Es mutet fast schon unglaublich an, dass am Ursprung der ganzen Tragödie der Streit um Sportchef Remo Meyer steht. Ihn wollte Alpstaeg entlassen. Der Verwaltungsrat wehrte sich. Danach geriet alles komplett ausser Kontrolle.
Inzwischen gibt es so viele Anzeigen, dass es schwierig ist, den Überblick zu behalten. Der Verwaltungsrat hat Bernhard Alpstaeg angezeigt wegen angeblicher Ungereimtheiten bei dessen Übernahme von 25 Prozent der Aktien. Bernhard Alpstaeg hat seinerseits in Luzern alle vier Verwaltungsräte des FCL angezeigt und verlangt mit einer zivilrechtlichen Klage, dass er seine Aktien zurückerhält.
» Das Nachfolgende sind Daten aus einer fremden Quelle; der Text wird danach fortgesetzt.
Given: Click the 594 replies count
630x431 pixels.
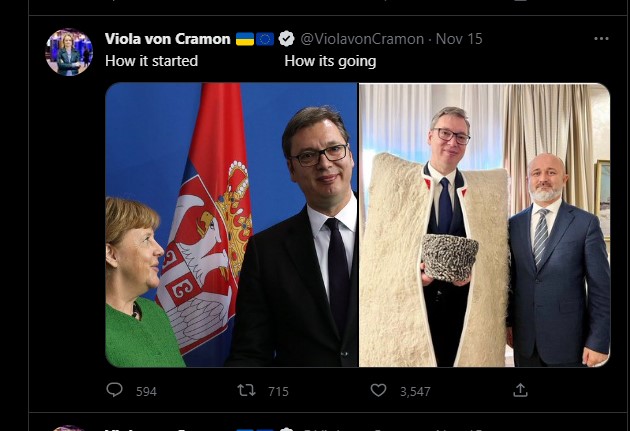Looking at the screenshot, I should tap(146, 391).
Weil das offenbar noch nicht reicht, hat Alpstaeg am Dienstag noch einmal gegen jeden der vier Verwaltungsräte einzeln an deren Wohnort eine Verantwortlichkeitsklage eingereicht. In einem weiteren Verfahren verlangt er, dass ein Gericht den Verwaltungsrat absetzt und an seiner Stelle einen neutralen Sachwalter einsetzt. Und schliesslich läuft eine Anzeige gegen Unbekannt wegen der Böller vor seinem Haus.
In all dem Juristenfutter gibt es noch so etwas wie eine gute Nachricht für Anhänger des Clubs: Alpstaeg verweigert zwar weiterhin die Unterschrift, die er als Eigentümer des Stadions für die Lizenzeingabe des FCL leisten müsste. Aber er droht immerhin nicht mehr damit, den Mietvertrag einseitig zu kündigen.
Die Lizenz für die kommende Saison sollten die Luzerner so erhalten. Bis aber alle Gerichtsfälle entschieden sind, dürfte es Jahre dauern. Zeit, die der FC Luzern in seiner aktuellen Lage nicht hat.